Soon, however, he realises that simply offering up random comments on the papers, the television and his friends will not quite fulfil the terms of his contract; a little, light travel writing ensues, and he manages to get himself electronically stuck in the luggage car of a new French train. Then Sir Alec takes himself back to Eastbourne, consciously seeking out childhood and schoolday memories which resolutely refuse to come back.

The careful reader will detect some old animosities: his David Lean obituary is forgiving but not forgetting, and there’s a passing reference to Sir David’s ‘deadly’ A Passage to India which was the cause of their fall-out after a lifetime’s partnership.

Commendably, Guinness doesn’t seem to think any better or worse of people just because they are dead; when he loved someone like Bobby Flemyng, he writes instinctively and heartbreakingly from the deathbed before gathering himself back into his shell like an old tortoise who may have stuck out his neck just too far for comfort.

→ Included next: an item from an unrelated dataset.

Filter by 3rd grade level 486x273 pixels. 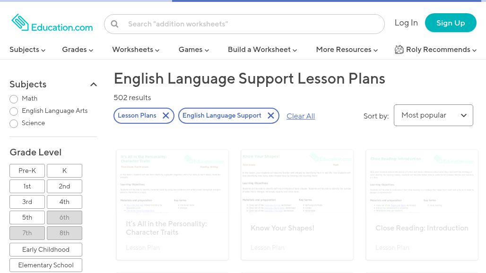(27, 202)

At times one feels this diary should be marked ‘strictly private’, not as an indication of what it contains, since most of it is really very public, but as a reminder of the kind of sign one imagines Sir Alec hanging Sir Alec’s neck. The careful reader will find sudden insights into what is really going on beneath that apparently tranquil surface, but in the end his diary is an odd kind of mirror, reflecting whatever happens just out of eyeline.

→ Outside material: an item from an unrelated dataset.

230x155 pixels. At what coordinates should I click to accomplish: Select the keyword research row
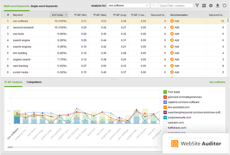(x=23, y=27)
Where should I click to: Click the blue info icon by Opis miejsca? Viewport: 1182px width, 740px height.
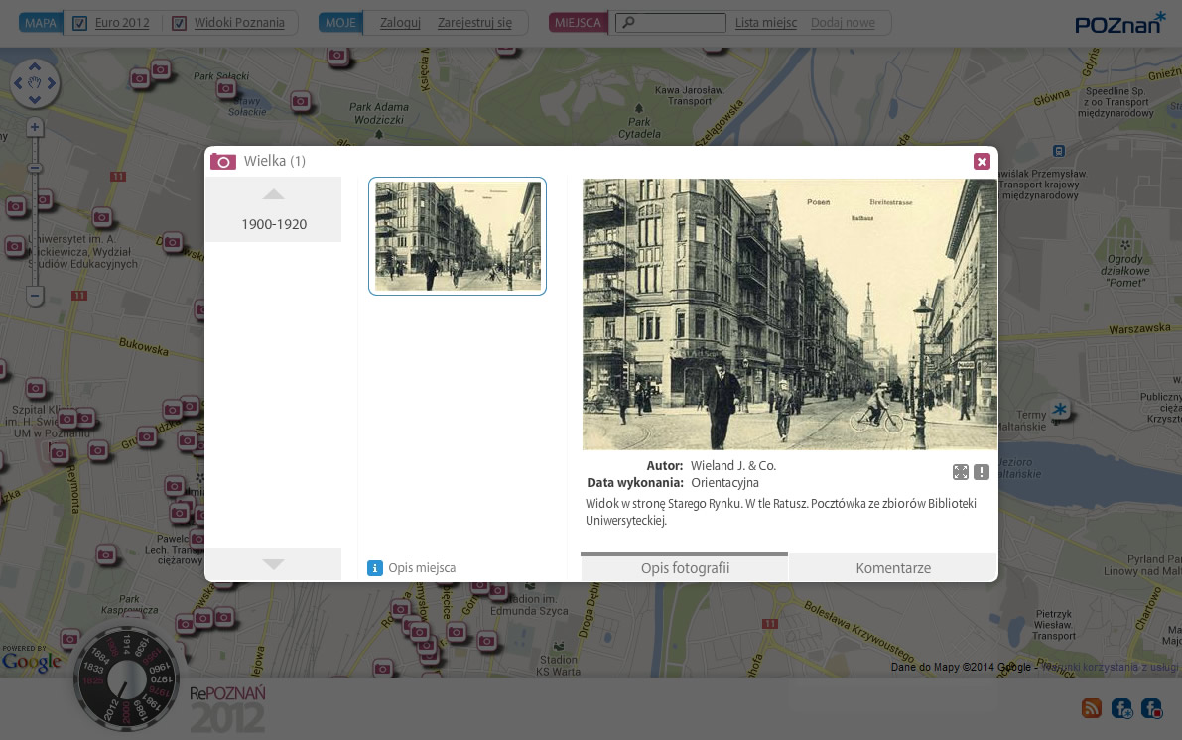tap(375, 568)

So why, after what must seem to him an unwarrantedly hostile review, is his the book I plan to give anyone who has not already bought it for Christmas? Because, despite all the above caveats, any Alec is better than none. We may be looking into his glass rather too darkly, but there’s a spare elegance and regret here which is captivating, even during the travelogue. His passions, whether religious or other, bubble just under the surface of the text, and my guess is that somewhere, just as in so many of the films he made about escape, deception and false lives, there is another Alec Guinness diary locked in a cupboard and, unlike Noel’s, never intended for publication. Sometimes you think he couldn’t even bear to read it himself. But read this: it will, often inadvertently, tell you something about one of the greatest and most mysterious and mystical theatrical talents of the century. Beyond that, it’s all we’re likely to get, and if we’re not all a lot politer about this slim volume than I have been here, then we may not even get another like it; the old wizard will simply have disappeared into his own smoke yet again. No wonder he was always best at suddenly materialising from some other planet; Eliot’s Uninvited Guest has called again, and it’s up to us to try and work out what he wishes to tell us.